PROBLEMS TO SOLVE –
A: Please copy the bioenergy funding guidelines word for word, from "2.4 What will" up to and including "framework (permitted materials)".
B: Write the next part of the bioenergy funding guidelines, starting after their final sentence.

GIVEN TEXT –
Costs that will be funded include:

  • capital purchases
    • supporting machinery for new project development
    • upgrades or additions to existing bioenergy infrastructure or equipment
  • construction and commissioning costs

Costs must be related to the project in your application form.

You can submit multiple applications. Each application must be for a different project. An application must not be for multiple projects.

2.4 What will not be funded

Projects that:

  • do not meet the program objectives and eligibility criteria of the Fund
  • take place outside of or do not service Victoria
  • are being undertaken to comply with regulations or a regulatory notice or order
  • do not meet regulatory or planning requirements
  • have received funding or support for the same activities from other government sources
  • do not clearly demonstrate a need for government support
  • do not demonstrate good value for money
  • are completed or have commenced prior to signing a funding agreement with SV
  • do not recover and reprocess organic waste to generate bioenergy (for example, landfill gas capture)
  • require a cap licence in the Victorian waste to energy framework (permitted materials)

INFORMATION SUPPLIED –
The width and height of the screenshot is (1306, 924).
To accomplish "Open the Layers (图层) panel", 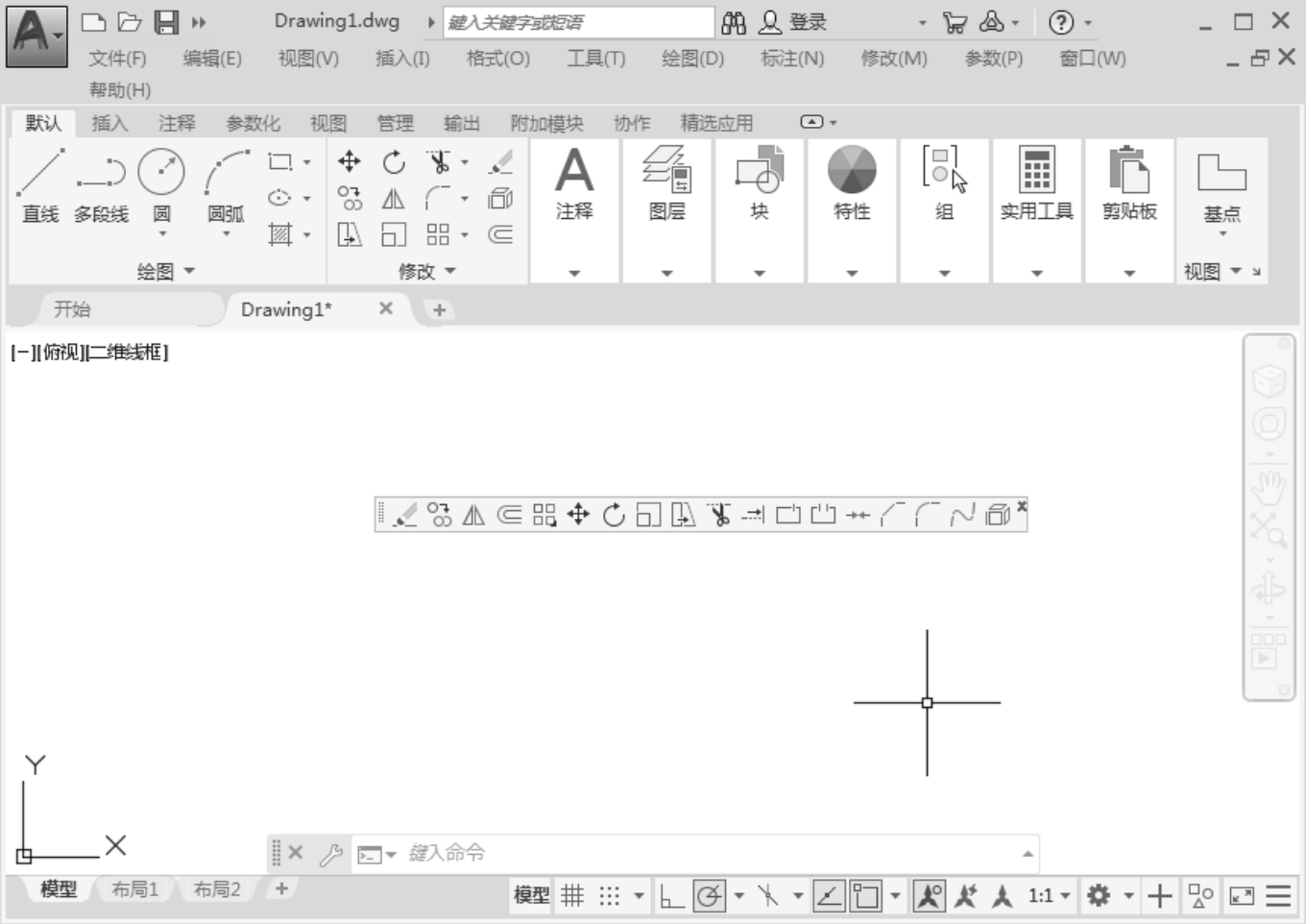I will point(666,185).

TASK RESPONSES –
A:
2.4 What will not be funded

Projects that:

  • do not meet the program objectives and eligibility criteria of the Fund
  • take place outside of or do not service Victoria
  • are being undertaken to comply with regulations or a regulatory notice or order
  • do not meet regulatory or planning requirements
  • have received funding or support for the same activities from other government sources
  • do not clearly demonstrate a need for government support
  • do not demonstrate good value for money
  • are completed or have commenced prior to signing a funding agreement with SV
  • do not recover and reprocess organic waste to generate bioenergy (for example, landfill gas capture)
  • require a cap licence in the Victorian waste to energy framework (permitted materials)

B:
  • have not investigated higher outcomes through the Waste Hierarchy
  • use banned and hazardous waste materials, including contaminated soil
  • use native forestry timber as a feedstock.

Costs that are ineligible for funding include:

  • lease or purchase of land
  • land acquisition or land surveying
  • routine or cyclical maintenance works
  • upgrades or works to building infrastructure to meet regulatory compliance
  • pre-construction (site preparation) such as site clearing, earthworks or site accessibility works
  • repair of facilities damaged by vandalism, fire, or other natural disasters where damage should be covered by insurance
  • operating costs (for example, staff costs such as salaries, electricity, water, and other utilities, maintenance, software and office costs)
  • costs to establish and connect utilities to the site (for example, electricity, water, and sewerage)
  • marketing, advertising, and promotional costs
  • purchase of vehicles (for example, front-end loaders, forklifts, electric vehicles)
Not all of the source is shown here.